======== Given information
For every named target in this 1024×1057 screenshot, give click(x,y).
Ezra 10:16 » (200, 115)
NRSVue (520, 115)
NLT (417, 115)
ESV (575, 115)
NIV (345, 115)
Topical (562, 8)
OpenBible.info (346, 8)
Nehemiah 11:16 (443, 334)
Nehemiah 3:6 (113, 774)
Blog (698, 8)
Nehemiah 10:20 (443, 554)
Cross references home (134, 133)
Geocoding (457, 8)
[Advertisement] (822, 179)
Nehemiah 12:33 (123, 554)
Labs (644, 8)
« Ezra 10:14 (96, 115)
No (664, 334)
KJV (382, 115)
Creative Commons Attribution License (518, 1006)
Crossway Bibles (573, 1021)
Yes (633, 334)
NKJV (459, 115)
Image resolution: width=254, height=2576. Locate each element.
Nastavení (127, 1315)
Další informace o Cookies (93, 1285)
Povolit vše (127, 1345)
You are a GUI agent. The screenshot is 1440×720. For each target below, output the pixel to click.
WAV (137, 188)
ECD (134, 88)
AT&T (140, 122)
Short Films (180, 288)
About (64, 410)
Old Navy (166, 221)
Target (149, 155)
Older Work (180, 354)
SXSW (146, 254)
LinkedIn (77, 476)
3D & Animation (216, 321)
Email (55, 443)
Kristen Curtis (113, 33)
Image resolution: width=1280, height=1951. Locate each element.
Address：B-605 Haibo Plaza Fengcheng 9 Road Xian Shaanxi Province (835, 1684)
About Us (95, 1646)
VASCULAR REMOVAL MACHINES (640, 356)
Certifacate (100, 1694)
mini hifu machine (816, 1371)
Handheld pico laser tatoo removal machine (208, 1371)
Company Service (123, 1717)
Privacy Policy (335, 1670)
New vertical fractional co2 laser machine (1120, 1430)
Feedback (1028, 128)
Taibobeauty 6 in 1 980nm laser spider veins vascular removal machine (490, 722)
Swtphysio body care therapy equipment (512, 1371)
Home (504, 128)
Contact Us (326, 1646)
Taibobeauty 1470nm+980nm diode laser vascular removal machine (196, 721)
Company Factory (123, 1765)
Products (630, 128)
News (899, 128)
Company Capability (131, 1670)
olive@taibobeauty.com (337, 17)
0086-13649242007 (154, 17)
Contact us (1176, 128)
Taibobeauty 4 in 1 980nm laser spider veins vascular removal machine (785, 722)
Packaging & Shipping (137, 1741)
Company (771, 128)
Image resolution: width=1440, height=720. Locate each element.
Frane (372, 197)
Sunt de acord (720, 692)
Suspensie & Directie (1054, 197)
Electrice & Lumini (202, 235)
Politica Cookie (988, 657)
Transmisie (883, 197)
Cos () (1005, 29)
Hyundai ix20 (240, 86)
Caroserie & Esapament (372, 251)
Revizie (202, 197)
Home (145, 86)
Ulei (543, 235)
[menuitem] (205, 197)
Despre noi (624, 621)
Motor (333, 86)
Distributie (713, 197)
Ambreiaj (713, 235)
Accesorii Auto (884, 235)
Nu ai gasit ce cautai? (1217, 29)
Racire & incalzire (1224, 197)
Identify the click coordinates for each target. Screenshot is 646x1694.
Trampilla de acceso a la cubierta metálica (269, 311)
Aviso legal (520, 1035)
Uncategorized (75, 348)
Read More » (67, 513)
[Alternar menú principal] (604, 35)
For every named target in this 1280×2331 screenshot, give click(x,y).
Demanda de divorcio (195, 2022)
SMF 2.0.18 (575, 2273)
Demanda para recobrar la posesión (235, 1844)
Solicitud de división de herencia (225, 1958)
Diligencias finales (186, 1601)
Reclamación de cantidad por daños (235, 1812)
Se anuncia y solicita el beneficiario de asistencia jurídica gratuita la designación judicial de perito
================
**What to work on:** Turn every line of the listing above into a numbered list, leaving out any blank lines.

**Complete answer:**
1. For every named target in this 1024×1057 screenshot, give click(x,y).
2. Ezra 10:16 » (200, 115)
3. NRSVue (520, 115)
4. NLT (417, 115)
5. ESV (575, 115)
6. NIV (345, 115)
7. Topical (562, 8)
8. OpenBible.info (346, 8)
9. Nehemiah 11:16 (443, 334)
10. Nehemiah 3:6 (113, 774)
11. Blog (698, 8)
12. Nehemiah 10:20 (443, 554)
13. Cross references home (134, 133)
14. Geocoding (457, 8)
15. [Advertisement] (822, 179)
16. Nehemiah 12:33 (123, 554)
17. Labs (644, 8)
18. « Ezra 10:14 (96, 115)
19. No (664, 334)
20. KJV (382, 115)
21. Creative Commons Attribution License (518, 1006)
22. Crossway Bibles (573, 1021)
23. Yes (633, 334)
24. NKJV (459, 115)
25. Image resolution: width=254, height=2576. Locate each element.
26. Nastavení (127, 1315)
27. Další informace o Cookies (93, 1285)
28. Povolit vše (127, 1345)
29. You are a GUI agent. The screenshot is 1440×720. For each target below, output the pixel to click.
30. WAV (137, 188)
31. ECD (134, 88)
32. AT&T (140, 122)
33. Short Films (180, 288)
34. About (64, 410)
35. Old Navy (166, 221)
36. Target (149, 155)
37. Older Work (180, 354)
38. SXSW (146, 254)
39. LinkedIn (77, 476)
40. 3D & Animation (216, 321)
41. Email (55, 443)
42. Kristen Curtis (113, 33)
43. Image resolution: width=1280, height=1951. Locate each element.
44. Address：B-605 Haibo Plaza Fengcheng 9 Road Xian Shaanxi Province (835, 1684)
45. About Us (95, 1646)
46. VASCULAR REMOVAL MACHINES (640, 356)
47. Certifacate (100, 1694)
48. mini hifu machine (816, 1371)
49. Handheld pico laser tatoo removal machine (208, 1371)
50. Company Service (123, 1717)
51. Privacy Policy (335, 1670)
52. New vertical fractional co2 laser machine (1120, 1430)
53. Feedback (1028, 128)
54. Taibobeauty 6 in 1 980nm laser spider veins vascular removal machine (490, 722)
55. Swtphysio body care therapy equipment (512, 1371)
56. Home (504, 128)
57. Contact Us (326, 1646)
58. Taibobeauty 1470nm+980nm diode laser vascular removal machine (196, 721)
59. Company Factory (123, 1765)
60. Products (630, 128)
61. News (899, 128)
62. Company Capability (131, 1670)
63. olive@taibobeauty.com (337, 17)
64. 0086-13649242007 (154, 17)
65. Contact us (1176, 128)
66. Taibobeauty 4 in 1 980nm laser spider veins vascular removal machine (785, 722)
67. Packaging & Shipping (137, 1741)
68. Company (771, 128)
69. Image resolution: width=1440, height=720. Locate each element.
70. Frane (372, 197)
71. Sunt de acord (720, 692)
72. Suspensie & Directie (1054, 197)
73. Electrice & Lumini (202, 235)
74. Politica Cookie (988, 657)
75. Transmisie (883, 197)
76. Cos () (1005, 29)
77. Hyundai ix20 (240, 86)
78. Caroserie & Esapament (372, 251)
79. Revizie (202, 197)
80. Home (145, 86)
81. Ulei (543, 235)
82. [menuitem] (205, 197)
83. Despre noi (624, 621)
84. Motor (333, 86)
85. Distributie (713, 197)
86. Ambreiaj (713, 235)
87. Accesorii Auto (884, 235)
88. Nu ai gasit ce cautai? (1217, 29)
89. Racire & incalzire (1224, 197)
90. Identify the click coordinates for each target. Screenshot is 646x1694.
91. Trampilla de acceso a la cubierta metálica (269, 311)
92. Aviso legal (520, 1035)
93. Uncategorized (75, 348)
94. Read More » (67, 513)
95. [Alternar menú principal] (604, 35)
96. For every named target in this 1280×2331 screenshot, give click(x,y).
97. Demanda de divorcio (195, 2022)
98. SMF 2.0.18 (575, 2273)
99. Demanda para recobrar la posesión (235, 1844)
100. Solicitud de división de herencia (225, 1958)
101. Diligencias finales (186, 1601)
102. Reclamación de cantidad por daños (235, 1812)
103. Se anuncia y solicita el beneficiario de asistencia jurídica gratuita la designación judicial de perito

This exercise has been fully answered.